■ Stored items from a collection ■
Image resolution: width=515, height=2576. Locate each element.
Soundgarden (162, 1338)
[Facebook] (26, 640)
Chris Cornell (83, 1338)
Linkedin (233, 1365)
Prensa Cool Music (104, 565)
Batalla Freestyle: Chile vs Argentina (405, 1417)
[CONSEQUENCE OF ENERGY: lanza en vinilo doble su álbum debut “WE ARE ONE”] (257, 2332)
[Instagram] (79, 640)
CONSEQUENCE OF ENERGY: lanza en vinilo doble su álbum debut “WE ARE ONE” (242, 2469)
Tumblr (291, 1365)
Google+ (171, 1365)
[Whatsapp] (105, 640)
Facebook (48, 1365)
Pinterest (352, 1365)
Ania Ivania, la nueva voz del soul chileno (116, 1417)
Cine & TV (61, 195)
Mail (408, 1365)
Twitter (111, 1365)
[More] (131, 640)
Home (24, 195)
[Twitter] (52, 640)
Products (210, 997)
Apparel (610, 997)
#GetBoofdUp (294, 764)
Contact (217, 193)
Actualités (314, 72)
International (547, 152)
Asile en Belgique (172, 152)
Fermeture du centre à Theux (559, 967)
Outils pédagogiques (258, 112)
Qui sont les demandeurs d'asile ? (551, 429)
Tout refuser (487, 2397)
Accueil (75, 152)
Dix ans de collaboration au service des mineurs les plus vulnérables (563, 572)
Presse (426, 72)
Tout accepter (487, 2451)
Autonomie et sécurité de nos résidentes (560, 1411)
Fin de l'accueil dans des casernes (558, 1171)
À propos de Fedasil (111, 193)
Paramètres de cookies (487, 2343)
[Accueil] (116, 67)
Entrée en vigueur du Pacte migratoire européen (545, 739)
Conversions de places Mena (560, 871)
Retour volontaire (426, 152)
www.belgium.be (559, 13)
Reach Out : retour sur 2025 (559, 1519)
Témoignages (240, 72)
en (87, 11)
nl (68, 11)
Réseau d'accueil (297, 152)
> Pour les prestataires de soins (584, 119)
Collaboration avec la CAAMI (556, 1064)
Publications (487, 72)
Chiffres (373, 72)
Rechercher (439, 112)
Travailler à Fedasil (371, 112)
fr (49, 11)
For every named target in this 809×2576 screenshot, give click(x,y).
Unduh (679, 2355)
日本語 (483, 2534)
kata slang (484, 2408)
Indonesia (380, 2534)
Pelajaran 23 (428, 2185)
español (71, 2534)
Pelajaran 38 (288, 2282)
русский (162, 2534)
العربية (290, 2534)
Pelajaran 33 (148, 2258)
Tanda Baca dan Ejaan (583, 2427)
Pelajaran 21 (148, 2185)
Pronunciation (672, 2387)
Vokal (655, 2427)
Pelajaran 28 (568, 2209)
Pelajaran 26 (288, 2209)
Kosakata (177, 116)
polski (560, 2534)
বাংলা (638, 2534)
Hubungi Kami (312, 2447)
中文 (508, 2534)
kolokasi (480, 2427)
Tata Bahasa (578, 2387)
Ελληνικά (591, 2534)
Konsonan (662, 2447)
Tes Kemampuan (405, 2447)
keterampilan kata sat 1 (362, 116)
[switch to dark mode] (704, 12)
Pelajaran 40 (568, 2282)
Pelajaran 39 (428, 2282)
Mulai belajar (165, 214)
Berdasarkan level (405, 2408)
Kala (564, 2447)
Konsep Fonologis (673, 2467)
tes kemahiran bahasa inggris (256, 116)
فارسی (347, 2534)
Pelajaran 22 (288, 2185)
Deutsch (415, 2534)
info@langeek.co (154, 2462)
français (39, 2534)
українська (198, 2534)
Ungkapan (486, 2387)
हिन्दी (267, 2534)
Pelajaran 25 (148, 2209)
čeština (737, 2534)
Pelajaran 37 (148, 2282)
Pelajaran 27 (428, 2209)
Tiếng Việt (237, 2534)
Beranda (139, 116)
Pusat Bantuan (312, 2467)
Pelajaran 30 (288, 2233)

■ WORK INSTRUCTION ■
Word for word, return all of the records.

■ EXERCISE ANSWER ■
Image resolution: width=515, height=2576. Locate each element.
Soundgarden (162, 1338)
[Facebook] (26, 640)
Chris Cornell (83, 1338)
Linkedin (233, 1365)
Prensa Cool Music (104, 565)
Batalla Freestyle: Chile vs Argentina (405, 1417)
[CONSEQUENCE OF ENERGY: lanza en vinilo doble su álbum debut “WE ARE ONE”] (257, 2332)
[Instagram] (79, 640)
CONSEQUENCE OF ENERGY: lanza en vinilo doble su álbum debut “WE ARE ONE” (242, 2469)
Tumblr (291, 1365)
Google+ (171, 1365)
[Whatsapp] (105, 640)
Facebook (48, 1365)
Pinterest (352, 1365)
Ania Ivania, la nueva voz del soul chileno (116, 1417)
Cine & TV (61, 195)
Mail (408, 1365)
Twitter (111, 1365)
[More] (131, 640)
Home (24, 195)
[Twitter] (52, 640)
Products (210, 997)
Apparel (610, 997)
#GetBoofdUp (294, 764)
Contact (217, 193)
Actualités (314, 72)
International (547, 152)
Asile en Belgique (172, 152)
Fermeture du centre à Theux (559, 967)
Outils pédagogiques (258, 112)
Qui sont les demandeurs d'asile ? (551, 429)
Tout refuser (487, 2397)
Accueil (75, 152)
Dix ans de collaboration au service des mineurs les plus vulnérables (563, 572)
Presse (426, 72)
Tout accepter (487, 2451)
Autonomie et sécurité de nos résidentes (560, 1411)
Fin de l'accueil dans des casernes (558, 1171)
À propos de Fedasil (111, 193)
Paramètres de cookies (487, 2343)
[Accueil] (116, 67)
Entrée en vigueur du Pacte migratoire européen (545, 739)
Conversions de places Mena (560, 871)
Retour volontaire (426, 152)
www.belgium.be (559, 13)
Reach Out : retour sur 2025 (559, 1519)
Témoignages (240, 72)
en (87, 11)
nl (68, 11)
Réseau d'accueil (297, 152)
> Pour les prestataires de soins (584, 119)
Collaboration avec la CAAMI (556, 1064)
Publications (487, 72)
Chiffres (373, 72)
Rechercher (439, 112)
Travailler à Fedasil (371, 112)
fr (49, 11)
For every named target in this 809×2576 screenshot, give click(x,y).
Unduh (679, 2355)
日本語 (483, 2534)
kata slang (484, 2408)
Indonesia (380, 2534)
Pelajaran 23 (428, 2185)
español (71, 2534)
Pelajaran 38 (288, 2282)
русский (162, 2534)
العربية (290, 2534)
Pelajaran 33 (148, 2258)
Tanda Baca dan Ejaan (583, 2427)
Pelajaran 21 (148, 2185)
Pronunciation (672, 2387)
Vokal (655, 2427)
Pelajaran 28 (568, 2209)
Pelajaran 26 (288, 2209)
Kosakata (177, 116)
polski (560, 2534)
বাংলা (638, 2534)
Hubungi Kami (312, 2447)
中文 (508, 2534)
kolokasi (480, 2427)
Tata Bahasa (578, 2387)
Ελληνικά (591, 2534)
Konsonan (662, 2447)
Tes Kemampuan (405, 2447)
keterampilan kata sat 1 (362, 116)
[switch to dark mode] (704, 12)
Pelajaran 40 (568, 2282)
Pelajaran 39 (428, 2282)
Mulai belajar (165, 214)
Berdasarkan level (405, 2408)
Kala (564, 2447)
Konsep Fonologis (673, 2467)
tes kemahiran bahasa inggris (256, 116)
فارسی (347, 2534)
Pelajaran 22 (288, 2185)
Deutsch (415, 2534)
info@langeek.co (154, 2462)
français (39, 2534)
українська (198, 2534)
Ungkapan (486, 2387)
हिन्दी (267, 2534)
Pelajaran 25 (148, 2209)
čeština (737, 2534)
Pelajaran 37 (148, 2282)
Pelajaran 27 (428, 2209)
Tiếng Việt (237, 2534)
Beranda (139, 116)
Pusat Bantuan (312, 2467)
Pelajaran 30 (288, 2233)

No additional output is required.